Justement, dans le cadre de cette exposition, tu présentes une gravure sur nacre, peux-tu nous en parler ?
J’ai repris une nacre déjà exposée par le passé, qui symbolise mon identité artistique, et que j’ai étoffé. Cela me permet aussi de montrer l’évolutivité ma pratique artistique. Finalement, une pièce peut ne jamais être totalement achevée et peut par conséquent avoir plusieurs vies.
J’en profite pour préciser qu’aucune de mes gravures n’est réalisée au laser. Je suis plutôt contre, même si mon directeur tente de m’y convertir. Je veux montrer qu’une telle finesse est possible sans, et par une femme par-dessus le marché !
Cette fois-ci, tu as également accordé une place prépondérante à un autre support qu’est la noix de coco, plus rare dans ta pratique, quoi que déjà observée dans une précédente exposition.
Effectivement, et d’ailleurs cette noix de coco sculptée a une histoire incroyable ! Déjà par sa forme, sa taille, et ses mesures assez exceptionnelles. Cette noix de coco, c’est le fruit du hasard, on est tombées l’une sur l’autre dans une cocoteraie de Moorea. J’ai tout de suite su que je voulais celle-là, évidemment avant de savoir qu’elle aurait cette forme puisque je ne l’avais pas encore débourrée. La coïncidence rigolote c’est que le propriétaire de la cocoteraie m’a appris après que c’était une noix de coco qu’il avait fait venir des Marquises, et je suis moi-même Marquisienne.
Comment as-tu choisi d’intervenir sur cette noix de coco spéciale à tes yeux ?
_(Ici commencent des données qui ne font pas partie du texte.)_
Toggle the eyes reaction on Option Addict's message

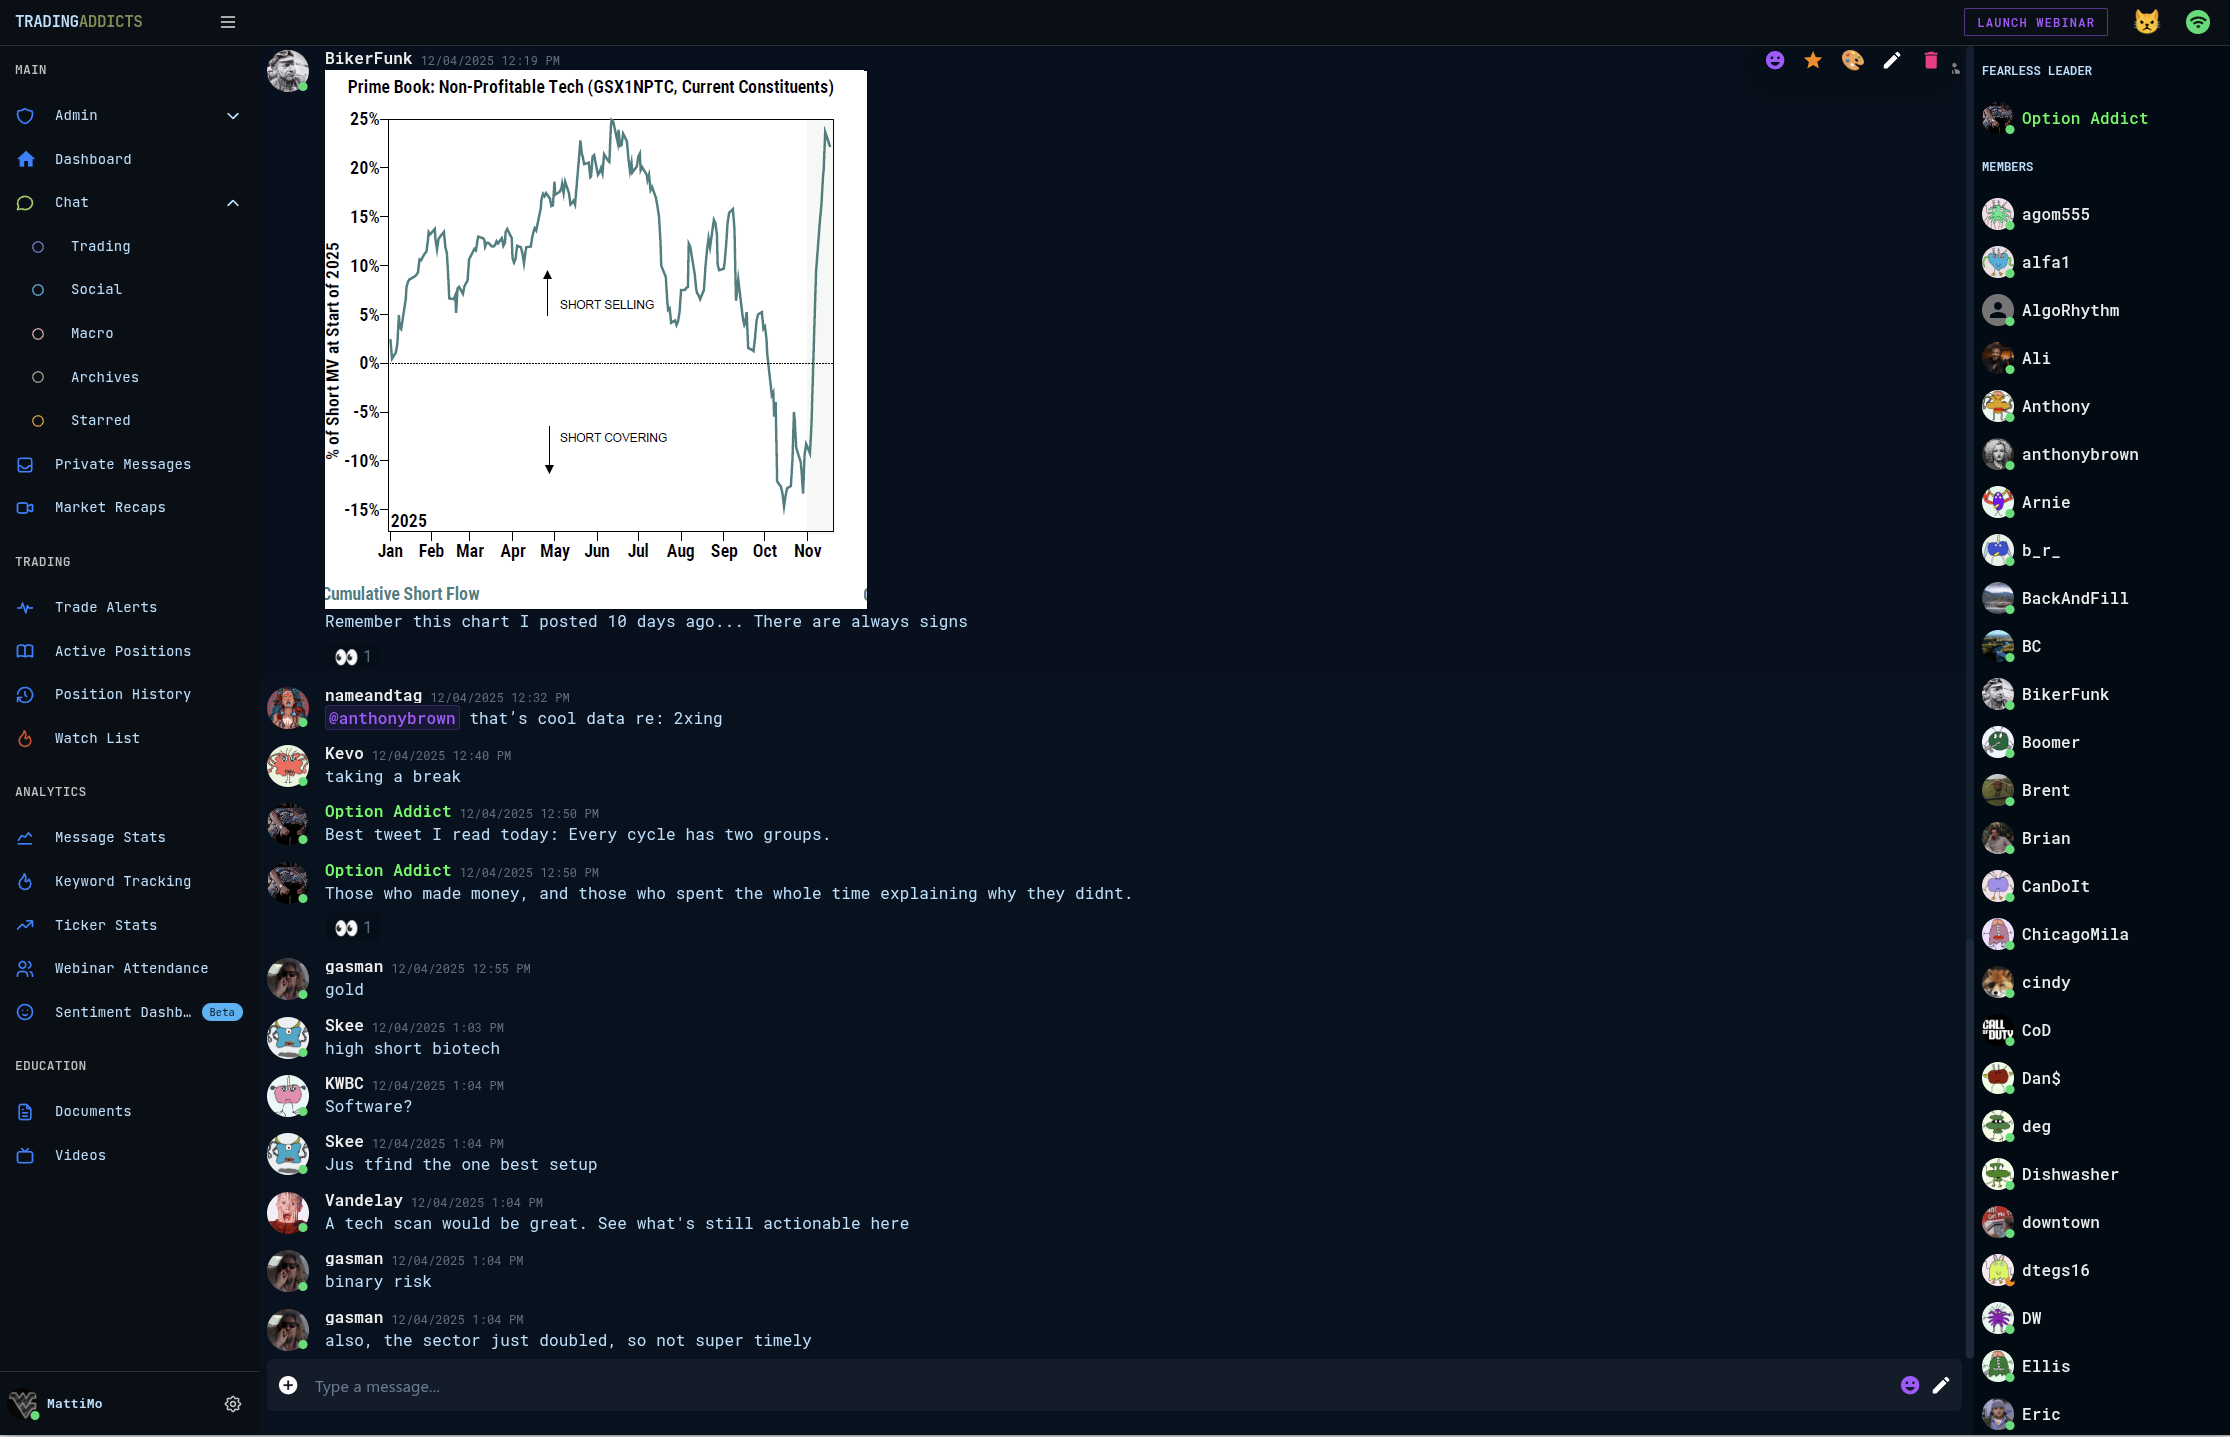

Si par le passé, j’ai réalisé des pièces avec des motifs australes strictement linéaires et traditionnels, cette fois-ci je voulais quelque chose de plus déstructuré, de désordonné. Comme si j’avais secoué la noix de coco bien fort pour disperser les motifs. C’est d’ailleurs comme cela que je surnomme cette création : le « sens dessus dessous de l’univers invisible ». J’aimais l’idée de tout chambouler. C’est d’ailleurs une bonne métaphore du monde qui nous entoure, de notre cheminement en tant qu’autochtone, en tant que citoyen.
C’est d’ailleurs en quelque sorte une métaphore de ce que représente le CMA aujourd’hui : un patrimoine qui a risqué de disparaître des mémoires, nous, enseignants, qui sommes là à la fois pour le pérenniser et le renouveler, et les jeunes qui ne savent plus trop sur quel motif danser, comme j’aime à le dire souvent.
Pour revenir à la noix de coco, dès que j’ai vu sa morphologie, j’ai tout de suite décidé de la garder entière, de conserver les yeux et la bouche. Cela a été quelque chose de devoir la vider sans l’ouvrir. L’œuvre finale est en fait une noix de coco sculptée retournée, avec l’idée de renversement, pour amener les gens à se questionner sur ce que c’est réellement. Le doute est instillé dans l’esprit des gens.
L’œuvre achevée représente 40 heures de travail, et je n’en suis pas peu fière.
Maintenant que tu découvres la diversité et la richesse des œuvres proposées par l’ensemble des enseignants, anciens enseignants et élèves diplômés, que ressens-tu ?
Je suis évidemment très fière et émue d’en faire partie, et notamment auprès des anciens, comme Papa Timi. Bravo à eux qui malgré leur âge et les années, continuent à être d’une productivité remarquable. J’aime passionnément mon métier et être exposée aujourd’hui au CMA c’est toujours une sorte de consécration. Le stress et la compétition que cela peut engendrer sont des notions très positives parce qu’elles représentent un challenge. Car le stress et la compétition, au sens noble du terme, permettent de sortir autant d’une zone de confort et que ses matériaux de prédilection aussi.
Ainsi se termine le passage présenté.